Señalamientos similares al del antiguo «contratista de la felicidad pública» —plagio a Baudelaire (¡Matemos a los pobres!, Pequeños poemas en prosa)— hacen pensar a algunos extremistas en la factibilidad de un entendimiento con renegados y arrepentidos, orientado a integrarlos en una alianza sediciosa germinada en la clandestinidad, a fin de golpear al nicochavismo donde le duela y generar un movimiento aluvial capaz de meter en un mismo saco a gremios, sindicatos, asociaciones de vecinos, colegios profesionales, partidos y otras organizaciones sobrevivientes al terremoto de la antipolítca, que propició la irresistible asunción de Hugo Chávez y la instalación, con declarada vocación de perennidad, de un modelo de dominación militar encabezada por un (in)civil revanchista que engatusó y envileció a la oficialidad del ejército y de los otros componentes de la minusculizada fuerza armada, colocándoles donde había y asignándole roles incompatibles con su formación.

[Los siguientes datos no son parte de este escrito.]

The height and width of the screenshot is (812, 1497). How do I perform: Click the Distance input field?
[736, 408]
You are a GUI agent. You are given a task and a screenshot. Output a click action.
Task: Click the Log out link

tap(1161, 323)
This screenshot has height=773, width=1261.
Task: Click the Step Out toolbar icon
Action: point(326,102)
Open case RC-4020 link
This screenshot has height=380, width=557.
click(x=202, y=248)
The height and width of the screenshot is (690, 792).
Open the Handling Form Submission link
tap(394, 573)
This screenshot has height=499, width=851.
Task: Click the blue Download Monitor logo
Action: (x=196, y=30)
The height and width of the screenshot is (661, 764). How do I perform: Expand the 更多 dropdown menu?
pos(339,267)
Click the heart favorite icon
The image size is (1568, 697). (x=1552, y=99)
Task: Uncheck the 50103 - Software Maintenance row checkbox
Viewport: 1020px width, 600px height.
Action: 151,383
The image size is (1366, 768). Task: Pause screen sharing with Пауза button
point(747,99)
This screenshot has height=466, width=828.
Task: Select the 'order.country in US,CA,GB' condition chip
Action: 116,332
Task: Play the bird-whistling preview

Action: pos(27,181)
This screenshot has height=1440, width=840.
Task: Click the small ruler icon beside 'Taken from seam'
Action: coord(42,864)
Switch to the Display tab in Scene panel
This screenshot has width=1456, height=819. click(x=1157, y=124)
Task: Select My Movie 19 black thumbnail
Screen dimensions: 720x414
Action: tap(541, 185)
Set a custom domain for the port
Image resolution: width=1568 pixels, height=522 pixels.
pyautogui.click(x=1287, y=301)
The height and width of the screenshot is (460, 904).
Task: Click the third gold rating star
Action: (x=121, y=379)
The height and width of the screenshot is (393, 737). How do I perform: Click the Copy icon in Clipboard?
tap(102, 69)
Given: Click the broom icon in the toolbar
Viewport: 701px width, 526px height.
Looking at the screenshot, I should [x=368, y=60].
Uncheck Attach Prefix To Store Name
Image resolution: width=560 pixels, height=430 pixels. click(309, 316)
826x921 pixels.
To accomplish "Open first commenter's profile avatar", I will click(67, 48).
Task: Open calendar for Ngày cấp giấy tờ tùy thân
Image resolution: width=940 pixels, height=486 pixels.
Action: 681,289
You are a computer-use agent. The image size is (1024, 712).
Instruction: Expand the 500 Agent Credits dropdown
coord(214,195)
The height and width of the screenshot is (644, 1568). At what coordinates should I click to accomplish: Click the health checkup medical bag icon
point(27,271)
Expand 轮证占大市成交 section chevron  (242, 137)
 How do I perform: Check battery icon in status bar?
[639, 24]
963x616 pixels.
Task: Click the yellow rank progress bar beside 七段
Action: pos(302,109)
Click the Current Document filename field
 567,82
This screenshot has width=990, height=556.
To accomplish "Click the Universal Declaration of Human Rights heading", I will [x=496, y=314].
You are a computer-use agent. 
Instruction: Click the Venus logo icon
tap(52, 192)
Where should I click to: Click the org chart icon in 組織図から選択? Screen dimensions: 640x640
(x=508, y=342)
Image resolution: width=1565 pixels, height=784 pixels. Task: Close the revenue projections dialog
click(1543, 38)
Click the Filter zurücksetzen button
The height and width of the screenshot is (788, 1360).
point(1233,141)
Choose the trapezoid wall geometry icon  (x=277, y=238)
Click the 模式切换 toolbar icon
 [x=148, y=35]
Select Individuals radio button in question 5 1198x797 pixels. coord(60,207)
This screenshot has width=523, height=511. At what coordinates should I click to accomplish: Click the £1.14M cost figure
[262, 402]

A la sombra, discretamente, de abajo hacia arriba, florecería entonces la ansiada y tantas veces vislumbrada y frustrada primavera venezolana. No comparto la conspiranoica fantasía del desespero, mas nada conseguiremos clamando vanamente por comicios libres, transparentes e imparciales a quienes evidencian aversión a la alternancia y absoluta carencia de talante libertario al proclamar: «Ni por las buenas ni por las malas, ni con votos ni con balas, la oposición volverá al Palacio de Miraflores» O sí. Por la puerta de servicio. Convocada hipócritamente a dialogar con la mediación de un noruego en trance de hacerse el sueco, y Bambi Zapatero fungiendo de facilitador y ofreciendo caramelitos de cianuro electoral. Ante tan deprimente perspectiva, nos toca concluir con el recuerdo de la formidable leyenda de una viñeta debida a la creatividad de Andrés Rábago García, El Roto, en la cual se lee: «El fraude electoral comienza con los candidatos, en las listas hay muchos farsantes».